The rejection of our mode of production of knowledge

Our mood of production of knowledge has been dismissed since last many centuries. During the Raj and under the legacy inherited by the Pakistani state from it, we, the Pashtuns, have been reduced to the peripheries. The inability to come up with a work detailing a particular event or events of our history and sufferings is presented as Pashtuns being the 'uncultured', 'the unlearned'. Instead the binary trope of "Pashtuns being noble savages" and "Pashtuns being brave" are produced, sustained and we are subjected to its interiorization to serve the hegemonic purpose of the Raj/Pakistani state.
The term, 'inability' also is problematic. The production of formal knowledge, scholarship, literature--fiction and otherwise-- is function of the institutionalization of the production of knowledge or the mainstreaming of particular discourses and/or tales of sufferings. Pashtuns have a strong tradition of generating knowledge, cultural understandings and literature in form of oral stories. A Pashtun kid will find himself/herself in a continuum because of the telling, retelling of historical memories. The collective memories are part of the same idiom of identity and often through invoking a tale the identity is expressed. This is not to suggest that Pashtuns have been bereft of the written word. The first written poem in Pashtu is traced back to 900 AD and since then there is a continuity of poets and from each era poets can be found who reflect the socio-political circumstances of the times. Hujra sustained the oral traditions of transmitting wisdom for centuries.
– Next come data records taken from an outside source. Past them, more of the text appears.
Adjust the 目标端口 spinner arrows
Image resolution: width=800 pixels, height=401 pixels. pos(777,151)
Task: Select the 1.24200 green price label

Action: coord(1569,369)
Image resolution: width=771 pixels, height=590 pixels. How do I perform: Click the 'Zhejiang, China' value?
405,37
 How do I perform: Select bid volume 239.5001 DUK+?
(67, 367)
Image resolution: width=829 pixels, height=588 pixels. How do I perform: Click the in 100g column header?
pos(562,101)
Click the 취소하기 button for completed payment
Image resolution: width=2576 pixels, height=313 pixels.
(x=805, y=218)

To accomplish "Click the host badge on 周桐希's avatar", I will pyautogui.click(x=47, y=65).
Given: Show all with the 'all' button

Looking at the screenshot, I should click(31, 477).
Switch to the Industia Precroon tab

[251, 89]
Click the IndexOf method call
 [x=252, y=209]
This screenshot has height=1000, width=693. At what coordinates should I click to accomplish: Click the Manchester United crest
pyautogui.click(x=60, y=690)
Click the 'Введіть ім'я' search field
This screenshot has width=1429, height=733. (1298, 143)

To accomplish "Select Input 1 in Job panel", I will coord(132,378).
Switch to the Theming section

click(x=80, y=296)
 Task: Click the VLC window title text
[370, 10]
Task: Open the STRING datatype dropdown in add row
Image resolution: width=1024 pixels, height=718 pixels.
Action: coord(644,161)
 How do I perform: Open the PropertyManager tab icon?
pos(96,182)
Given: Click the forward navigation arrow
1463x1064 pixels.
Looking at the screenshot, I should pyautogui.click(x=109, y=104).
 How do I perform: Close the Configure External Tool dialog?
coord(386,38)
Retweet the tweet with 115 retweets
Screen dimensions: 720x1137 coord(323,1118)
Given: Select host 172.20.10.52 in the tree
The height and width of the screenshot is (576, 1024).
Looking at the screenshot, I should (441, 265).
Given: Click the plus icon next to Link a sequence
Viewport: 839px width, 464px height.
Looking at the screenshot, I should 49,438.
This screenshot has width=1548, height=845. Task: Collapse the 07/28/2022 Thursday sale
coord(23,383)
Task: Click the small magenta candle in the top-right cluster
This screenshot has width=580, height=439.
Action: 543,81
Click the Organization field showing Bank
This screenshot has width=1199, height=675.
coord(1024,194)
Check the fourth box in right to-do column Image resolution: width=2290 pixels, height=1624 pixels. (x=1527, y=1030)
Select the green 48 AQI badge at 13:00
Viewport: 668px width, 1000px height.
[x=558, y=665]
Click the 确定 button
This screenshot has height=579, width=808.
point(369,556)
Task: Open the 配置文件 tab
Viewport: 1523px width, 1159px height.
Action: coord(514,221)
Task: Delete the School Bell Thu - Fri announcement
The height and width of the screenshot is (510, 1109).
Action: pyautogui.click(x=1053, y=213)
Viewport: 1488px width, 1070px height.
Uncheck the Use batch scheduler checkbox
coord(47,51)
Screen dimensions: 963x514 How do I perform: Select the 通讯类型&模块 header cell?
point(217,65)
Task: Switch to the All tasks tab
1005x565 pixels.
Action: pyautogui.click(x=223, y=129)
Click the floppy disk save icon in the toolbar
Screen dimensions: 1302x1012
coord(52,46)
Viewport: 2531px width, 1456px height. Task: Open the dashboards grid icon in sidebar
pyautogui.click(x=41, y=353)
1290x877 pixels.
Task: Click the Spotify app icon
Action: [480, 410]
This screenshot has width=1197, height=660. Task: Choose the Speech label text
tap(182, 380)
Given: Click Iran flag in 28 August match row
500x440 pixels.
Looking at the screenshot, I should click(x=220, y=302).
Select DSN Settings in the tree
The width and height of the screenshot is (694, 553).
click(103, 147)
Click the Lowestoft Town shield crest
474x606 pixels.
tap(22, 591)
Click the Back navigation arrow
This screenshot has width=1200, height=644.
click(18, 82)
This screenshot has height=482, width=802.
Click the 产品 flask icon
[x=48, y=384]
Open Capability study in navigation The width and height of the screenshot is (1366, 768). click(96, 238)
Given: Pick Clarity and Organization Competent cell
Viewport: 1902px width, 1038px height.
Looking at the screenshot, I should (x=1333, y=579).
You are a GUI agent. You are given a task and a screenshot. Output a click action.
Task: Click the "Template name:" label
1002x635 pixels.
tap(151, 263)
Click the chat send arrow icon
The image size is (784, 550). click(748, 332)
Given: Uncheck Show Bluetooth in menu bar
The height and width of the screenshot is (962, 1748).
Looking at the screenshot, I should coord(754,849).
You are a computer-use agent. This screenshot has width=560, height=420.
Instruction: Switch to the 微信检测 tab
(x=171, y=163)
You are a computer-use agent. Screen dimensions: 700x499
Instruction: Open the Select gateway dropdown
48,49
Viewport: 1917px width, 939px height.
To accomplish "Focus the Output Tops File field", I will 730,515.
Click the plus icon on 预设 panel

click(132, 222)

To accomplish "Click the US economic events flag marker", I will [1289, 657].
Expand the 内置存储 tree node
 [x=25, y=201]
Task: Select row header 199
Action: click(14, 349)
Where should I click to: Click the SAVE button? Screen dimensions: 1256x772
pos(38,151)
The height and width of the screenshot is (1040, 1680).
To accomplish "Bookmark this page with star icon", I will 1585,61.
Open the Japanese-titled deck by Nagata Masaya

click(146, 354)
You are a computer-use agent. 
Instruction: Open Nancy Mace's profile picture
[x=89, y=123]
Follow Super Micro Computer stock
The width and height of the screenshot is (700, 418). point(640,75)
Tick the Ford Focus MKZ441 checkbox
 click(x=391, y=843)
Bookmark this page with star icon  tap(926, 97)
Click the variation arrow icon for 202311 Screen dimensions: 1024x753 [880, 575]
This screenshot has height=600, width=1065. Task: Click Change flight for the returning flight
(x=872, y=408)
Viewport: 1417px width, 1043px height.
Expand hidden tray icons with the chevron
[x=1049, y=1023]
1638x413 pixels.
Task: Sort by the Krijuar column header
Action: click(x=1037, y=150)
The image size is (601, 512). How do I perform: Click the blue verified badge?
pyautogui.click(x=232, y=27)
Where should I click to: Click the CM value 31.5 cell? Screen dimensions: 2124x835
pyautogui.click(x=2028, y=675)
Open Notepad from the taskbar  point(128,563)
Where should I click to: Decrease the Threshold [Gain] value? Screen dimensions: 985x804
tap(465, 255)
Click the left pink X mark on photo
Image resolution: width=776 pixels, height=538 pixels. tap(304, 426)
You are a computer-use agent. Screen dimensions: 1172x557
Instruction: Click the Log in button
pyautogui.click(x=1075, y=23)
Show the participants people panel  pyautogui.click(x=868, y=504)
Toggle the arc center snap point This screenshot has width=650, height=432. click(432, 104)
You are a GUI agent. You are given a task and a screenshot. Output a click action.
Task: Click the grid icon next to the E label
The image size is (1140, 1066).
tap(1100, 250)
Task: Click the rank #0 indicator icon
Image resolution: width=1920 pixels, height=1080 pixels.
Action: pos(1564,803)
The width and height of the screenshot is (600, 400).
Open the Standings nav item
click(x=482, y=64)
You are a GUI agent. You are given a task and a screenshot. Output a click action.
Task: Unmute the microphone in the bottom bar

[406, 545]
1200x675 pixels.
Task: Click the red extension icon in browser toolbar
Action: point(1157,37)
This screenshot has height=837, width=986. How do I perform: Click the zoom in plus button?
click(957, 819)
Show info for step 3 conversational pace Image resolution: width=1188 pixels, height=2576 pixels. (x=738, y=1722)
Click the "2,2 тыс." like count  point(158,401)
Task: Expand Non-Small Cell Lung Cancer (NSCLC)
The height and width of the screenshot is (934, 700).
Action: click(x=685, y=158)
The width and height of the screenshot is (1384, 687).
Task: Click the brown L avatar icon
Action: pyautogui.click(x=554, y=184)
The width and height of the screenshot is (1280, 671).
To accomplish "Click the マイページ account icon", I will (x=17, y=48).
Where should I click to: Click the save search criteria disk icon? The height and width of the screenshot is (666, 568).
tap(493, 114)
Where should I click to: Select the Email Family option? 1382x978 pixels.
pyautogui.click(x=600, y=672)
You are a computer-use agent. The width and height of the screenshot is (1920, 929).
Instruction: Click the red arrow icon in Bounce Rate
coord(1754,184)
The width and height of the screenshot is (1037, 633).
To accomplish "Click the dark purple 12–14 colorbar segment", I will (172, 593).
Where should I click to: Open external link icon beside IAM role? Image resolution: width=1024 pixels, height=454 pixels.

Because of being dismissed to the peripheries, our knowledge and wisdom manifests itself through poetry, which is more spontaneous and unregulated--emotionally and subjectively.
The charge that from the last many decades there hasn't been a great work of literature which details the travails of the war on Pashtun lands both misses the context and highlights the ignorance of poetry created and works written. If the tales of Indian partition (not complaining of the setting of the hierarchy) are all the rage, it is because the partition provided the backdrop to the creation of the new state and the state sought its legitimacy by keeping alive the trauma of partition. The fact that the partition affected the mainstream of the new state also is the defining parameter of how they were and are relevant. The same privilege wasn't afforded to the Pashtun lands.
In the current movement, oral stories are told and re-told. This is creation of another form of literature and a feeling knowledge meant to evoke empathy and also a cerebral exercise meant to subvert the structures of oppression. These tales which we hear on social media are part and parcel of our collective memories of last many decades. This in itself is work of great literature. It remains to be seen on the part of the mainstream that whether it listens to these stories and make it part of a new ethic of understanding and empathy or again force these stories to be repressed to the consciousness of Pashtuns.